O'Brien got a hand on Sterling's shorts as the young man cleared the chainlink fence. But the officer couldn't hold him. Sterling, who had nine gold teeth and cornrows, and wore a blue Michael Jordan jersey, dashed northeast across six lanes of highway and cleared another fence near Sunrise Meat Market. Several drivers who were stopped at a nearby red light cheered. Across NW Tenth Place, near the New Testament Church of God, Smith nabbed Sterling as he tried to climb a fence into a backyard. They were about 300 yards from the original stop.
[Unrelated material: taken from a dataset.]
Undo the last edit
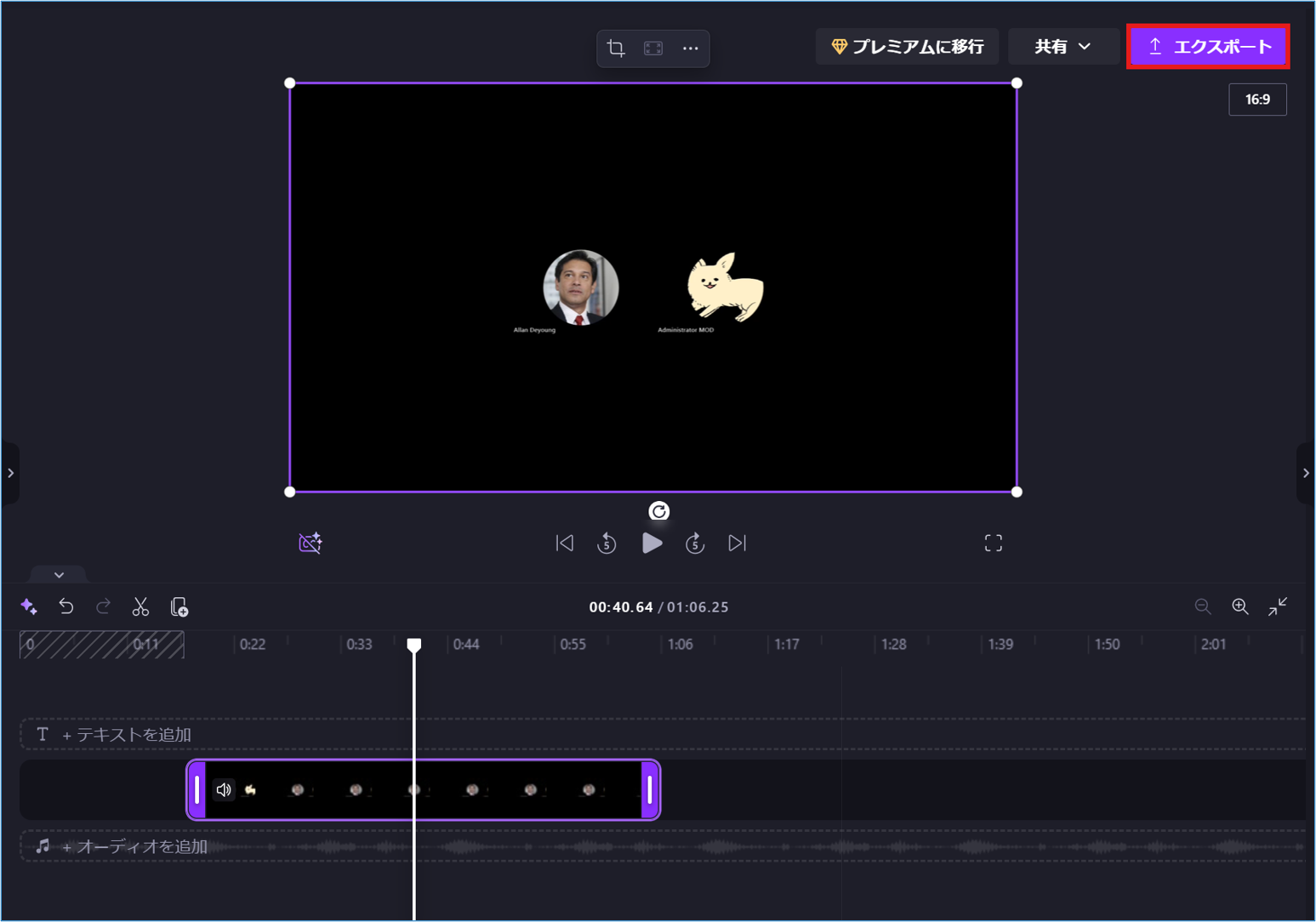This screenshot has height=922, width=1316. point(66,606)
The officers contend that the cook took a swing at Smith, landing a glancing blow with his elbow. Then, as Sterling tried to climb back on the fence, the officer punched him in the ribs and brought him down by the left arm onto an asphalt carport outside a NW 17th Avenue home. When Clarke arrived, Sterling was on his belly but not giving up his arms to be cuffed. During the struggle that ensued, the young man allegedly struck the officer in the forehead with an elbow. Next, Clarke says, Sterling got "a real hard death grip" on his gun. The cop hit the suspect in the kidney. Another policeman arrived to find Sterling kicking at the two policemen from the ground, so he piled on the cook's legs. Finally, Clarke was able to cuff the young man. They took him to the front of the house, where three more officers were waiting.
When Sterling was dumped into a back seat, he allegedly kicked at the door. It was then that officer Allen Diamond hit the suspect's face with a one-second blast of pepper spray. Neither he nor the other officers noticed any reaction.
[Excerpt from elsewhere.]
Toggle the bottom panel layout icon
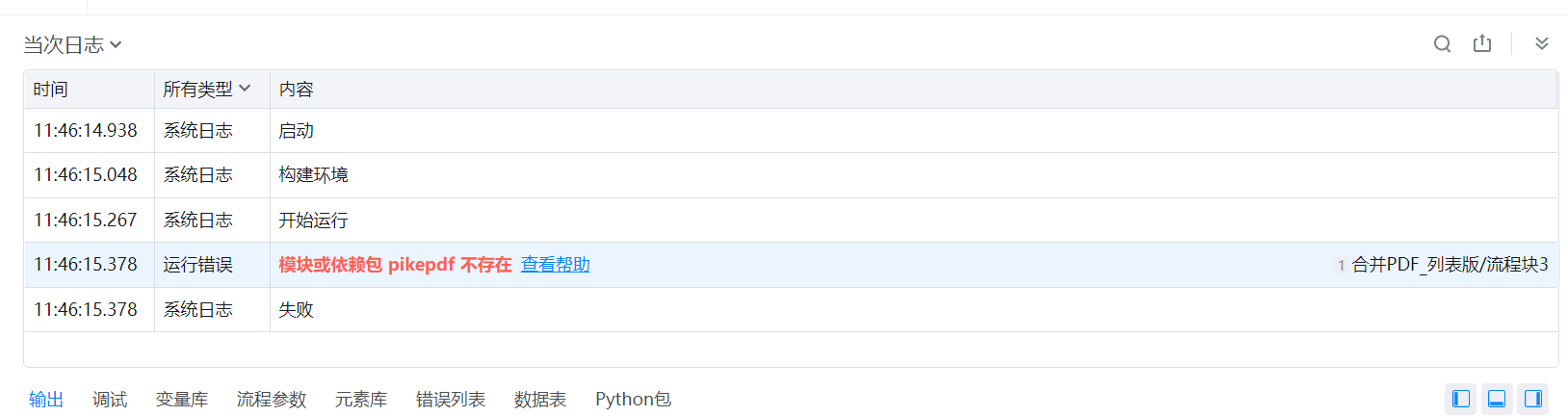1568x416 pixels. point(1497,399)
They drove to the NW 19th Avenue nub, where, the officers report, Sterling seemed exhausted. After exiting the car, he took a couple of steps and collapsed. Clarke searched the cook and put him in the cruiser. Another officer asked Sterling through the open window why he ran, and he replied that he didn't have a driver's license.
On the way to jail, Sterling complained that his eyes stung. Clarke, who hadn't been told of the pepper spray, figured it was sweat and rolled down the window.
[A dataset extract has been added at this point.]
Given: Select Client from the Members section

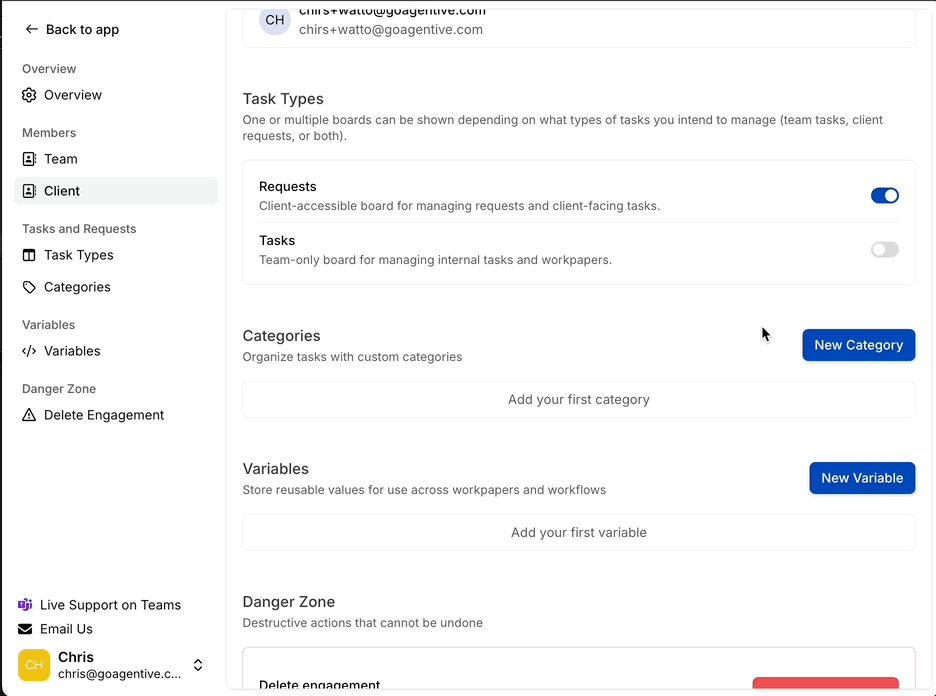Looking at the screenshot, I should pos(62,191).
"Officer, I'm having some trouble breathing," Sterling then told Clarke. He said his legs were sore. He felt tired. When they reached the booking area for the (now-closed) Fort Lauderdale jail, Sterling couldn't get out of the car on his own. After he was helped up, he began swaying, then leaned against the rear bumper, sweaty and panting, covered in white sand from the tussle. Clarke radioed for paramedics, then helped Sterling to a sink, where he ran water over his head and sat.
Within three minutes, paramedics arrived. Twenty minutes later, Sterling lay dead in the parking lot.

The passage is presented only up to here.